No âmbito dos procedimentos de troca de informações fiscais entre os Estados- membros da União Europeia, o direito ao respeito pela vida privada e familiar assume uma relevância inequívoca para os contribuintes por eles visados, pois, enquanto direito fundamental, impõe que as autoridades competentes dos Estados-membros não possam desenvolver a sua actividade investigatória adoptando medidas que o restrinjam de forma inadmissível e, logo, ilegítima.

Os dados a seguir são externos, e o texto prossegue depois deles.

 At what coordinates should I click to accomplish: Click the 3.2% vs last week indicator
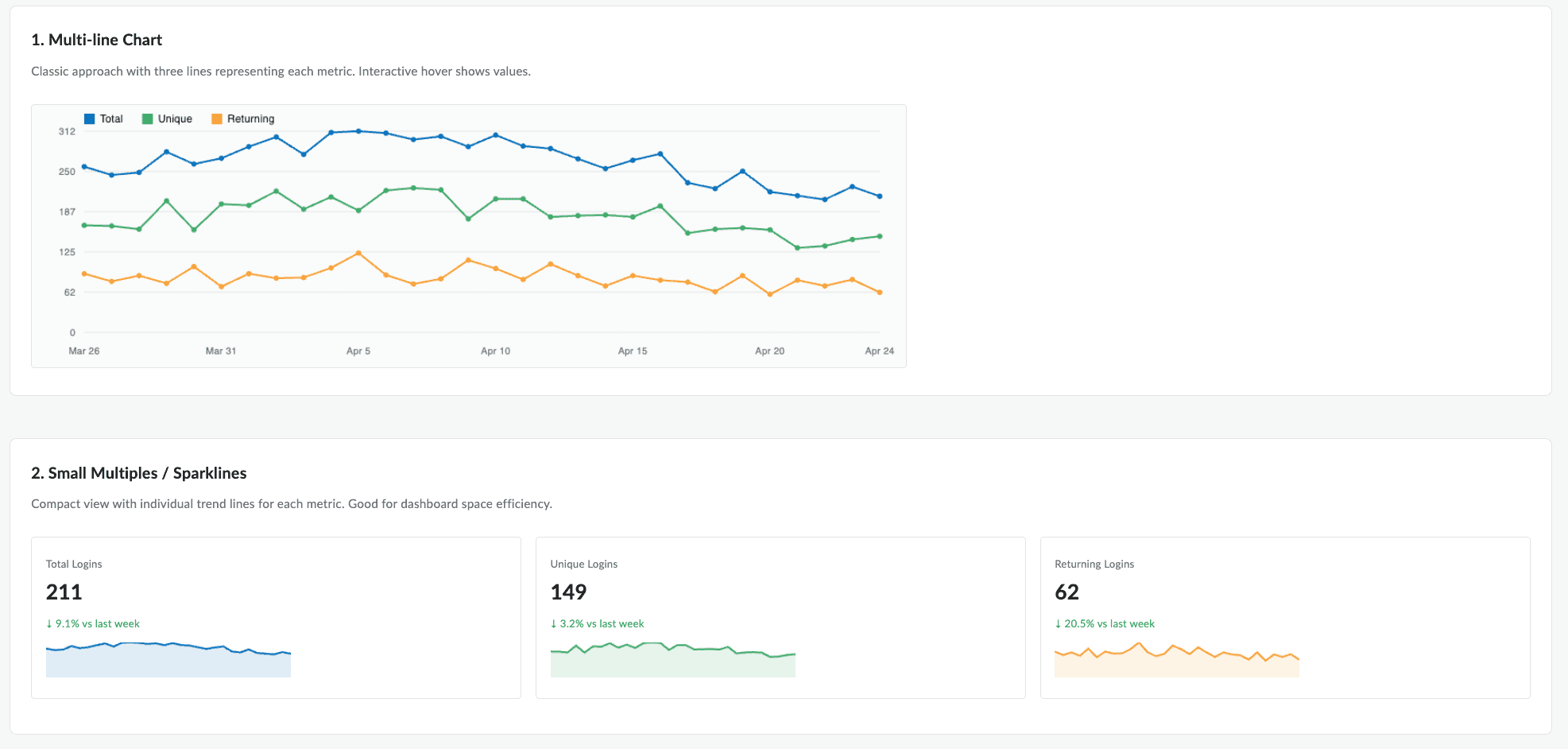[x=598, y=624]
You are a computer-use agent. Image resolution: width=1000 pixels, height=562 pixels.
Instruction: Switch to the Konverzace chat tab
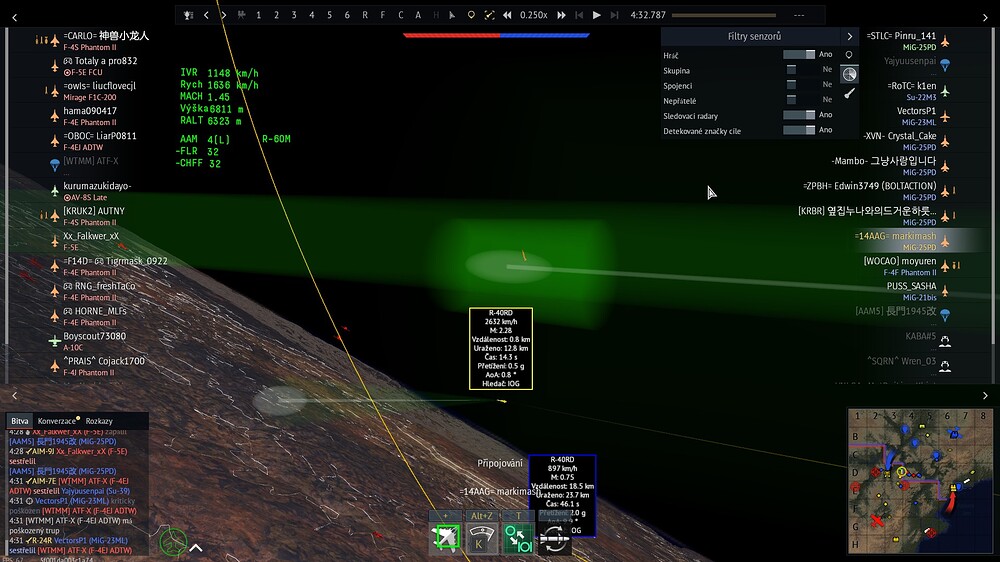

Isto sem prejuízo de os procedimentos de troca de informações fiscais consubstanciarem, eles próprios, uma ingerência legítima no direito ao respeito pela vida privada e familiar, atentos os fins que prosseguem e que, neste contexto, podem ser reconduzidos quer ao

“bem-estar económico do país”

, quer à

“prevenção de infracções penais”

. Efectivamente, não podemos confundir os procedimentos de troca de informações fiscais, enquanto mecanismos de assistência administrativa mútua interestadual em matéria fiscal e que, como tal, estão legalmente previstos e regulados, com as medidas concretas que são adoptadas pelas autoridades competentes dos Estados-membros neles intervenientes, aquando da sua implementação prática, pois a legitimidade de que aqueles gozam, enquanto restrição ao direito ao respeito pela vida privada e familiar, não justifica e, muito menos, legitima toda e qualquer actuação daquelas autoridades nacionais.